Tale assetto normativo è stato confermato dal D.L 221/2021 con il quale è stato prorogato fino al 31 marzo 2022 lo stato di emergenza e contemporaneamente la disciplina in materia di istituzioni scolastiche. La Tabella A allegata al decreto legge al n.22 proroga al 31 marzo 2022 la disciplina sulla didattica in presenza e i poteri derogatori dei sindaci esclusivamente nelle zone rosse.
Nè tale assetto normativo è stato modificato dal recentissimo decreto legge (non ancora pubblicato) con cui il Governo, pur in presenza di una crescita esponenziale dei contagi, ha solo stabilito le condizioni al verificarsi delle quali i dirigenti scolastici debbono organizzare la Dad.
Se questo è l’assetto normativo, quale spazio hanno i sindaci di intervenire sull’organizzazione delle attività scolastiche?
A mio avviso nessuno, anche perché la Calabria è in zona gialla e non rossa. E anche perché la situazione dei contagi è stata ponderata dal Governo il 5 gennaio scorso e la valutazione dei dati statistici ha giustificato (giusto o sbagliato che sia) la conferma dell’attuale regime della didattica in presenza.
A mio avviso, il sindaco non può esercitare nemmeno il potere di ordinanza di cui all’art 50, comma 5 del Tuel, il quale presuppone che si sia in presenza di una situazione di emergenza sanitaria “a carattere esclusivamente locale”. La norma, insomma, non consente al sindaco di agire sulla base della (pur preoccupante) situazione dei contagi, essendo richiesta una ulteriore causa legata a specifiche criticità locali accertate dall’Asp.

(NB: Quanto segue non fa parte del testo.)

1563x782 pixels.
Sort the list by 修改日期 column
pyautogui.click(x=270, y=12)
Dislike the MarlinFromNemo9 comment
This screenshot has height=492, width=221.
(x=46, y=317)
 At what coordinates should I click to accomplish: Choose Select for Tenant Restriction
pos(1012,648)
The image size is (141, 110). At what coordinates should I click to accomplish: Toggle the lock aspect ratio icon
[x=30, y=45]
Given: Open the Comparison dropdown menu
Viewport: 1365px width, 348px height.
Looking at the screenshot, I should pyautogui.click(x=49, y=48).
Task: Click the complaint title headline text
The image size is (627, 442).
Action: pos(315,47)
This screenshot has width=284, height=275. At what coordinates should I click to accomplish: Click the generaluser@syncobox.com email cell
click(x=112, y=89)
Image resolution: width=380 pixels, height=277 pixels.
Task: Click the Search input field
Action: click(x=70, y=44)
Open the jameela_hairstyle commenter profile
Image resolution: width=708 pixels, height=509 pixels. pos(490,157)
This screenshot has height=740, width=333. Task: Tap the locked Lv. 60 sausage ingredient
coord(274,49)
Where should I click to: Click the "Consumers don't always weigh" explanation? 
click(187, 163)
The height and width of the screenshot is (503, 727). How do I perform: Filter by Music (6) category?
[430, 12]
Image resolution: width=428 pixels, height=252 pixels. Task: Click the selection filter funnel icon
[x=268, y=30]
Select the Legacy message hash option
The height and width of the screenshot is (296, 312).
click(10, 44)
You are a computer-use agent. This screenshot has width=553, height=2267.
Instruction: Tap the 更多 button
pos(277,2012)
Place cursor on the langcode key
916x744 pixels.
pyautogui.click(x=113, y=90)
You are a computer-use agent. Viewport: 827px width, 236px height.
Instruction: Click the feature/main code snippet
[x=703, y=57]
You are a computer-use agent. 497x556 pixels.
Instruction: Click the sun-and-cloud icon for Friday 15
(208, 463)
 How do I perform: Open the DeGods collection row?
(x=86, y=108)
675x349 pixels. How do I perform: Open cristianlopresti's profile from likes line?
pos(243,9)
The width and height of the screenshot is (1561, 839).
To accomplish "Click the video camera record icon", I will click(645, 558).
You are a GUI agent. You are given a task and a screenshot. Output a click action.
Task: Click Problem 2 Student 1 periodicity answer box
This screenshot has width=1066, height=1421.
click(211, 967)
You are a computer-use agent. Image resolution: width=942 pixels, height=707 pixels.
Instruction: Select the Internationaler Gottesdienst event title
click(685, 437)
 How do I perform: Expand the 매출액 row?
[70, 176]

Perché si tirano i sindaci per la giacchetta? La risposta è troppo facile, perché serva che io qui la espliciti.
Se il sindaco cede alle lobbies (delle mamme preoccupate, degli insegnanti, del personale ausiliario, etc.), sarà chiamato in causa anche da altri gruppi di pressione, come i dipendenti comunali che reclamano lo Smart working generalizzato che pure il Governo non ha ripristinato.
Insomma, nella guerra delle lobbies vedremo se la vince il diritto o la prepotenza.
Intanto non mi pare che sia stata attuata la previsione dell’art 13 del DL 221/2021 che prevede l’impiego dei laboratori del Ministero della difesa per potenziare lo screening tra la popolazione scolastica. Si potrebbe iniziare ad attuare ciò che c’è.
PS. A mio avviso il Governo sta sbagliando tutto. Ma ciò non significa che debba sbagliare pure il sindaco.